Inquiring minds are reading the LATimes this morning about the effects of the housing bust on cities:
Although the causes of the decline in these metropolitan areas are distinct from the loss of employment from shrinking manufacturing and industry in some of the nation’s old industrial powerhouses, these areas could experience fates similar to places such as Cleveland and Detroit, with neighborhoods experiencing high rates of vacancies for a very long time, according to a study to be released Thursday.
“Some neighborhoods are going to suffer tremendously or are never going to come back or come back very, very slowly,” said James R. Follain, senior fellow at the Rockefeller Institute of Government and author of the study published by the Research Institute for Housing America, a division of the Mortgage Bankers Assn.
Wow, stop the presses with that last statement. Somebody actually is stating that after life throws a curveball things don’t come back exactly as they were? To be able to make that statement you have to be a senior fellow and not just a normal, run-of-the-mill fellow.
As is usually the case, liberals go way too far in describing the crisis in their quest to sound important:
A traditional city in decline is one that has suffered a sustained population drop, leaving behind empty houses, apartment buildings, offices and storefronts. Cleveland and Detroit, for instance, suffered from the erosion of manufacturing and the loss of residents, who left in search of jobs.

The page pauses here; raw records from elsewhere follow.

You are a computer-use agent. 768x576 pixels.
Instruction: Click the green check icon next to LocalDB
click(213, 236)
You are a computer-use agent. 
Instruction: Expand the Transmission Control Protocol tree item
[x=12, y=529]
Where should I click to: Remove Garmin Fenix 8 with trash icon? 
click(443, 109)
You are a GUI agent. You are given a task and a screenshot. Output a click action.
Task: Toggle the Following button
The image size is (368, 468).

Instead of eroding a particular industry, however, the housing bust left a glut of homes because of overbuilding and the foreclosure crisis. Follain argues that the future of these cities is threatened in similar ways to that of Rust Belt cities.
“Long-vacant neighborhoods are going to develop, and we can imagine what can happen,” he said, including potentially higher crime and lower property taxes.
Some of the cities being picked not to recover are some of the brighest stars through the go-go years just after Y2K:
Potential candidates for long-term decline named by the study are the areas hit hardest by the drop in home prices in recent years. They include several inland California metropolitan areas that grew rapidly during the boom, including Stockton, Modesto, Fresno, Riverside and San Bernardino. Las Vegas and Miami also made the list.
Historically, when a city declines there is usually a major shift in the eoconmy, for example, the mid-west in the late 70’s and early 80’s. Entire industries were no longer needed or shrank drastically in size and importance.
Today, the job losses are not like that. It just got too expensive to live…people overstretched, maybe lost their job, and many have moved away. The part of the story that ‘they’ aren’t telling is that this cycle has been happening for the last 120+ years in Southern California and there is nothing ‘different’ in this cycle except that the housing downturn is more severe. In other words, California will rise again!
Many of the municipalities listed above are in growth corridors. Those will be the same corridors when California fixes its problems and people start returning.